Although it has been a century since war ended, problems deriving from post-war agreements still haunt global community
By Tevfik Durul
A century has passed since the end of World War I, known as the first global war in the history. However, the disputes originated from this period still continue to be a subject of debate among different countries.
The French capital Paris, under the host of the President Emmanuel Macron, is preparing to hold events marking the 100th anniversary of the end of World War I. The anniversary event, along with Paris Peace Forum, are going to be attended by more than 70 state and government heads, including Turkish President Recep Tayyip Erdogan.
The Armistice of 11 November 1918, signed between the Allies and Germany, put an official end to World War I. Therefore, Sunday corresponds to the 100th anniversary. There will be a commemorative ceremony near the Arc de Triomphe monument located in Champs-Elysees.
The civilian and military losses, the technology used in the war — which broke out after the Serbian nationalist Gavrilo Princip killed Archduke Franz Ferdinand of Austria, heir presumptive to the Austro-Hungarian throne, and his wife Sophie — led to significant changes worldwide, especially in Europe.
The Europe-based war, involving 40 countries and colonies, began on July 28, 1914, and lasted for four years.
The Allies, whose most dominant parties were France, Britain and Russia, fought against the Central Powers: German, Austria-Hungary, Ottoman Empire and Bulgaria. The war culminated in the death of 17 million, while 21 million others were injured.

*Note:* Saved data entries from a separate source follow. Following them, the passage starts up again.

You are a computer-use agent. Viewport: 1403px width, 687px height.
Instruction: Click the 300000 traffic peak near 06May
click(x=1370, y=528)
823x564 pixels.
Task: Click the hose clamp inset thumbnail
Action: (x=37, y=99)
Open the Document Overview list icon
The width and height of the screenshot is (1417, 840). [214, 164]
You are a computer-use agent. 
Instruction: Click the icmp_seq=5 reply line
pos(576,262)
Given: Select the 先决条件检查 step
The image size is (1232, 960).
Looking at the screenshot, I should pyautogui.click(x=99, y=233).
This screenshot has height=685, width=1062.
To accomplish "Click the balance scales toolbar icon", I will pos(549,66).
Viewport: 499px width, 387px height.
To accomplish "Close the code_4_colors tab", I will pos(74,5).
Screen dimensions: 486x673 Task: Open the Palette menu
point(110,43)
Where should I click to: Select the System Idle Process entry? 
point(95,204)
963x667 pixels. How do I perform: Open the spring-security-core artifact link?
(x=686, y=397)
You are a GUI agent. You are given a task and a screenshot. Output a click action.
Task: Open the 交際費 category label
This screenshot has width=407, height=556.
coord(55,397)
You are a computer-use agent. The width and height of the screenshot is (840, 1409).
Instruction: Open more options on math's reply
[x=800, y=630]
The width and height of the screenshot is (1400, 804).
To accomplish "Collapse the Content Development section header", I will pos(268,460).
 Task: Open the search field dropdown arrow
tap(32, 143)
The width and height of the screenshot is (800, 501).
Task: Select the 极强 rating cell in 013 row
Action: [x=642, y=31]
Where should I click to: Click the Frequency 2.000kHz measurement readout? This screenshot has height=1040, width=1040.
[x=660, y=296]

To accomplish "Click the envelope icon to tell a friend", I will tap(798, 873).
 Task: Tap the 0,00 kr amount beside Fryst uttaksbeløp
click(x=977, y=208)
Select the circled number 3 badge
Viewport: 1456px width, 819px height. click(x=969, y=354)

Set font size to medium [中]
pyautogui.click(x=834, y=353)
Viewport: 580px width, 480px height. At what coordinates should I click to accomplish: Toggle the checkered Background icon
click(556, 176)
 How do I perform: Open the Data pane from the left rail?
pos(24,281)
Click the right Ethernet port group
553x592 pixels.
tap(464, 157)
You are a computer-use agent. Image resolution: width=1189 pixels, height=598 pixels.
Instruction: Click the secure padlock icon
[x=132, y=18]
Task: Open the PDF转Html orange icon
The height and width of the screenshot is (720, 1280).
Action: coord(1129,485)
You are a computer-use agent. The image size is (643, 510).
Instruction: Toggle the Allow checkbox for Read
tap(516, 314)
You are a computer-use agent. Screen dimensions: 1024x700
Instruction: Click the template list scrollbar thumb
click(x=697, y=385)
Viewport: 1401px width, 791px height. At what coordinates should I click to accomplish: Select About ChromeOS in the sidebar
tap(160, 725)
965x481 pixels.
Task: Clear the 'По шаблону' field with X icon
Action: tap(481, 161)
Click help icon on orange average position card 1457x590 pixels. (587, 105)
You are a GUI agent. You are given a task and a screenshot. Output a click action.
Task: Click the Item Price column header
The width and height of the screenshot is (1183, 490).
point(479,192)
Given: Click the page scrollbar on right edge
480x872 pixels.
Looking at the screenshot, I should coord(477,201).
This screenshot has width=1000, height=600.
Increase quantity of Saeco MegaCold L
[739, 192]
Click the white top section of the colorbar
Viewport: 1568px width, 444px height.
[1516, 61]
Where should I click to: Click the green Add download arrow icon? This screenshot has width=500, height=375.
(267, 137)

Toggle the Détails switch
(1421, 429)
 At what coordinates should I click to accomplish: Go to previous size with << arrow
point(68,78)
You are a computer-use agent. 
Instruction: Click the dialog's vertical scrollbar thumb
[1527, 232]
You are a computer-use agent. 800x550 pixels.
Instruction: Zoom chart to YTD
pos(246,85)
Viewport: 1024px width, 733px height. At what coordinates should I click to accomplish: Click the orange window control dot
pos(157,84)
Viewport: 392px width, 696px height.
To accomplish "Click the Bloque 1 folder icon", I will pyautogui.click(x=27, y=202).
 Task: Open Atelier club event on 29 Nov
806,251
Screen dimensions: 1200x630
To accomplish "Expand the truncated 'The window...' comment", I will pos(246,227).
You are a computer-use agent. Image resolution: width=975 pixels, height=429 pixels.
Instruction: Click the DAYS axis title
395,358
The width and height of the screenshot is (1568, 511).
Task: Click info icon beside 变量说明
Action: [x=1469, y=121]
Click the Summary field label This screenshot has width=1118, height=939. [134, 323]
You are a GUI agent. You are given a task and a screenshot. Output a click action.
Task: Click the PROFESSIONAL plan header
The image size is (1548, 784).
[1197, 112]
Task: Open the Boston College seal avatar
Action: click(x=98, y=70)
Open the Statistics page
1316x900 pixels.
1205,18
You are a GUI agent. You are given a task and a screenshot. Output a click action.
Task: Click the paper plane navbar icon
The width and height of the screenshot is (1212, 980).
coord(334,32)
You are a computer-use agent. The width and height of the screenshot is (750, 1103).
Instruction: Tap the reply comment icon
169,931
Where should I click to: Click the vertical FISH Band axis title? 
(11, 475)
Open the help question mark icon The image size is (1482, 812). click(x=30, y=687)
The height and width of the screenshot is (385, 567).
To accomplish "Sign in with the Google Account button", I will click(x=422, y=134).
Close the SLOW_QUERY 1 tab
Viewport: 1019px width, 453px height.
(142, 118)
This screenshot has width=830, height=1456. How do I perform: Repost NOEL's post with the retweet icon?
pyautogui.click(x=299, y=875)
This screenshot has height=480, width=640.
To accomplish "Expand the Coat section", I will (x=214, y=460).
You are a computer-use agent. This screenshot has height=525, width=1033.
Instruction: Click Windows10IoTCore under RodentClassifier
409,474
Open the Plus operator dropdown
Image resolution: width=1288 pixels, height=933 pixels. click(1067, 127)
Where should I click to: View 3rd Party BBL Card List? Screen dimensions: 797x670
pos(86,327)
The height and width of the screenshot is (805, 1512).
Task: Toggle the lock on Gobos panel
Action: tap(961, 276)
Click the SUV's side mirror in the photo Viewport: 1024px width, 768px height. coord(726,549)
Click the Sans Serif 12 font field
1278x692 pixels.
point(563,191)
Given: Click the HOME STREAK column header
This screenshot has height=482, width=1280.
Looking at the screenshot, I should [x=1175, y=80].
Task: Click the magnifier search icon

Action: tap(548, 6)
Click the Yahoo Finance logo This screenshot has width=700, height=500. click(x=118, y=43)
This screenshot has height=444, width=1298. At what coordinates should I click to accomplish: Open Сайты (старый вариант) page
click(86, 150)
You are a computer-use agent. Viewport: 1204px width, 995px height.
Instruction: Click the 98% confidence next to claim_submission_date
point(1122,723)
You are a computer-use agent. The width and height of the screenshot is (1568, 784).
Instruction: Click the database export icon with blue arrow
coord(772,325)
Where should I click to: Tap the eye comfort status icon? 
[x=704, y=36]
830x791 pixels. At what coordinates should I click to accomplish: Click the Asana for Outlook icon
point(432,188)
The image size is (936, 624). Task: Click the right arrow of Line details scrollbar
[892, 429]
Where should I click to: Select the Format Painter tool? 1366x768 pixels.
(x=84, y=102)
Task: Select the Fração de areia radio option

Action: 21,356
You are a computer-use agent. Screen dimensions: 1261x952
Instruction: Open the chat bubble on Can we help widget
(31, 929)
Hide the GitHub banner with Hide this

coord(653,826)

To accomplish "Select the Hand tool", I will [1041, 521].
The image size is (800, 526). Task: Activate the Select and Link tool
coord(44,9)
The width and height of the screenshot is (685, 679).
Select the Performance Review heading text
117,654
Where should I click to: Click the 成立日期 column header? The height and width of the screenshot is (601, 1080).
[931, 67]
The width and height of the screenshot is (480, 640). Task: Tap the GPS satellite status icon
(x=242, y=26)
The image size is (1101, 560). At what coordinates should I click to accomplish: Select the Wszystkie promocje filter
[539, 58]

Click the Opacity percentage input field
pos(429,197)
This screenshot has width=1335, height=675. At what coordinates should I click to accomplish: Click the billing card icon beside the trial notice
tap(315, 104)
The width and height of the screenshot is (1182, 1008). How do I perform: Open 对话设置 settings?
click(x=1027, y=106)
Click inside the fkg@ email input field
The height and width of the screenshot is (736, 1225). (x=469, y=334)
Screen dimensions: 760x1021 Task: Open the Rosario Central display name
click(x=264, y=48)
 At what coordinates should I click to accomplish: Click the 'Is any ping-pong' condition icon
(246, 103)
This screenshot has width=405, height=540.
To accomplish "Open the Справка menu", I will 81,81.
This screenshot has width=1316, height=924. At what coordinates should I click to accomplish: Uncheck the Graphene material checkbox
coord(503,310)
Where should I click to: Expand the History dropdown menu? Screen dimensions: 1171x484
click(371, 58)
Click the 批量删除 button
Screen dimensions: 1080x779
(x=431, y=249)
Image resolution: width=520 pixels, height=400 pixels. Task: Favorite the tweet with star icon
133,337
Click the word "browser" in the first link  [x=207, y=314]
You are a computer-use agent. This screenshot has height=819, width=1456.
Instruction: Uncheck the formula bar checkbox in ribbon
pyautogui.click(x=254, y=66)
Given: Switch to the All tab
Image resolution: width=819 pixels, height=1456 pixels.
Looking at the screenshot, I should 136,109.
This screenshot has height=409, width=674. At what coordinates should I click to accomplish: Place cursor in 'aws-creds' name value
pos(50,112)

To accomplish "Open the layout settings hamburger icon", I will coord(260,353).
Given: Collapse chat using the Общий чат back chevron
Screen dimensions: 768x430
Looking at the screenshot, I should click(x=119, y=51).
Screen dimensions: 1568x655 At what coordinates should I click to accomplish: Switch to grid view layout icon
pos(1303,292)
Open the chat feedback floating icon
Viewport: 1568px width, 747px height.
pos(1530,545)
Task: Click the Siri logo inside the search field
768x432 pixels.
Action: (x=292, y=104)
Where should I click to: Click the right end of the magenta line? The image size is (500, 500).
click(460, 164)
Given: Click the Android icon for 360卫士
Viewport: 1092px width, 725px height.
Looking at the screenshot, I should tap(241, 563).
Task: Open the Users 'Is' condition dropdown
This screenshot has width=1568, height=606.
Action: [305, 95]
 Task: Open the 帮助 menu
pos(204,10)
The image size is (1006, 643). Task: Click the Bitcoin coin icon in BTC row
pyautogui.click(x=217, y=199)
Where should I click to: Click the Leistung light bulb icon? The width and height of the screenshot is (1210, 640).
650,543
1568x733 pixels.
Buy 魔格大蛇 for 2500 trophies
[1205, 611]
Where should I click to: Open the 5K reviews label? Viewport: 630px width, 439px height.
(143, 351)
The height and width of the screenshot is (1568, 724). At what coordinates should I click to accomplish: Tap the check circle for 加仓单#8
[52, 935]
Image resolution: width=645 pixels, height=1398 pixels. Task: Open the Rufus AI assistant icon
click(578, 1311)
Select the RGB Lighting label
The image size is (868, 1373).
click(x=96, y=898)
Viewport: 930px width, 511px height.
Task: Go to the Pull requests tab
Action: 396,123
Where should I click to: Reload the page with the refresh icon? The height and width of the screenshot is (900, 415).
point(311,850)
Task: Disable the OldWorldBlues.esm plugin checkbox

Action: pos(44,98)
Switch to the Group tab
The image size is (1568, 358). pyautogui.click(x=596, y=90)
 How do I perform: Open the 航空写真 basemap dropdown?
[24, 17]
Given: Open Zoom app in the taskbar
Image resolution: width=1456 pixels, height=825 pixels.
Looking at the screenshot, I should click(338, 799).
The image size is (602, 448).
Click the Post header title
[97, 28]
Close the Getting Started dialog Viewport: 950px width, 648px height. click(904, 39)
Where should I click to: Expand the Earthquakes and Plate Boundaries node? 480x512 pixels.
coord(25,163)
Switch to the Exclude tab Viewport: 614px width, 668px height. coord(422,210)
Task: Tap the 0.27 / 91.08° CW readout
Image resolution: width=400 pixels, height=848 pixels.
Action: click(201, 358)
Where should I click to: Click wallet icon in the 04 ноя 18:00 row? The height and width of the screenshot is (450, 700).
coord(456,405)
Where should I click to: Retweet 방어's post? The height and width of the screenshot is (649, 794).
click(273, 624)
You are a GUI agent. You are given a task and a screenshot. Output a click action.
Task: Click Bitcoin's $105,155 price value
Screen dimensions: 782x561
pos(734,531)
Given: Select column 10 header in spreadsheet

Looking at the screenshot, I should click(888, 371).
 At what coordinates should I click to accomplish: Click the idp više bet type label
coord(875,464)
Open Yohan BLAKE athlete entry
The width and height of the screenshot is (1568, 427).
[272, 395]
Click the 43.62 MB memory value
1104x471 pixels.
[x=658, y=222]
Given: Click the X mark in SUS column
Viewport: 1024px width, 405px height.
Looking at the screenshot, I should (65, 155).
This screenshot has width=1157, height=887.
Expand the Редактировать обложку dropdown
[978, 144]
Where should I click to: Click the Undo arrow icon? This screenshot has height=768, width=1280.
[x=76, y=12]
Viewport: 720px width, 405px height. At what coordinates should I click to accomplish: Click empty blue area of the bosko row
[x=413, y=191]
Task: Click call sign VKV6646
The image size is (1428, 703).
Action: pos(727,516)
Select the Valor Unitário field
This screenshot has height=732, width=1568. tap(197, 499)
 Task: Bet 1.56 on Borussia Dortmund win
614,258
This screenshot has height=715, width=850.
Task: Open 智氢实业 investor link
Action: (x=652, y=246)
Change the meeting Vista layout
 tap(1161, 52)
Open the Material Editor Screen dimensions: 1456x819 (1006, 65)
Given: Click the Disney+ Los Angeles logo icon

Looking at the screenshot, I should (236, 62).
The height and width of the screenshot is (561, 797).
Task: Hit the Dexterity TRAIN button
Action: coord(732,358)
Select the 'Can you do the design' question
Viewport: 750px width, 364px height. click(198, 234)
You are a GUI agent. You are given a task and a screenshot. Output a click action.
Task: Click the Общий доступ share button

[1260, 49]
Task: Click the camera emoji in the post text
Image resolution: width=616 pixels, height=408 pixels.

While 6.6 million of the deceased were civilians, some 10 million soldiers lost their lives in WW1 in which an average of six thousand people were killed on a daily basis.
Due to the fact that no attention was paid to the nationalism notion while drawing the borderline following the war, ethnic conflicts and border issues emerged later on.
Numerous new states — such as Czechoslovakia, Austria, Hungary, Poland, Lithuania, Estonia, Ukraine and the Republic of Turkey — came to existence after the war as the empires collapsed following the post-war deals.
As the Turkish sovereignty in the Middle East and Arabian peninsula came to an end, states such as Iraq, Syria, Jordan and Saudi Arabia were founded in affiliation with the British and French mandate. Thus, while drawing the lines, serious changes emerged in the political environment of Europe and the world.
On January 18, 1919, the representatives from the winning and losing sides convened in Paris to discuss the conditions for the peace treaties, to regenerate the broken power balance worldwide and to find solutions to the issues that emerged after the war.
Some important deals were made that could change the course of the world after the Paris Peace Conference, where fierce discussions rose among the Allied forces due to conflicting interests.
Germany signed the Treaty of Versailles on June 28, 1919; Austria signed the Treaty of Saint-Germain on Sept. 10, 1919. Bulgaria agreed on the Treaty of Neuilly on Nov. 27, 1919 whereas Hungary inked the Treaty of Trianon on June 4, 1920. The Ottoman Empire signed the Treaty of Sevres on Aug. 10, 1920.
Although it has been a century since the war ended, there are numerous unresolved problems to be settled particularly in European and the Middle Eastern geography, such as the Ottoman territories of Mosul and Kirkuk that were occupied by Britain after the World War I, 448-kilometer-long (278 miles) borderline between Hungary and Romania and the African colonies that declared independence.
– Outbreak and famine
The majority of the deaths in World War I, which continued for four years and is known as the fourth bloodiest war in history, were derived from various diseases triggered by the war environment, outbreaks and famine.
The Spanish flu emerged through the end of the war and quickly spread to scores of people as a result of the mobilization activities triggered by the war, claiming millions of lives.
– Soldiers’ death toll
Russia sustained the heaviest blow of the war in terms of the number of the lost soldiers, losing 1.8 million soldiers. Germany, on the other hand, lost 1.7 million soldiers, ranking second on the list. France followed them with 1.35 million lost soldiers.
The Ottoman Empire lost some 500 thousand soldiers, Austro-Hungarian Empire lost 1.2 million soldiers.
The U.S., which joined the Allied forces a year before the war ended, lost 116 thousand soldiers. Britain lost a total of some 800 thousand soldiers.
* Ali Murat Alhas has contributed to this story from Ankara.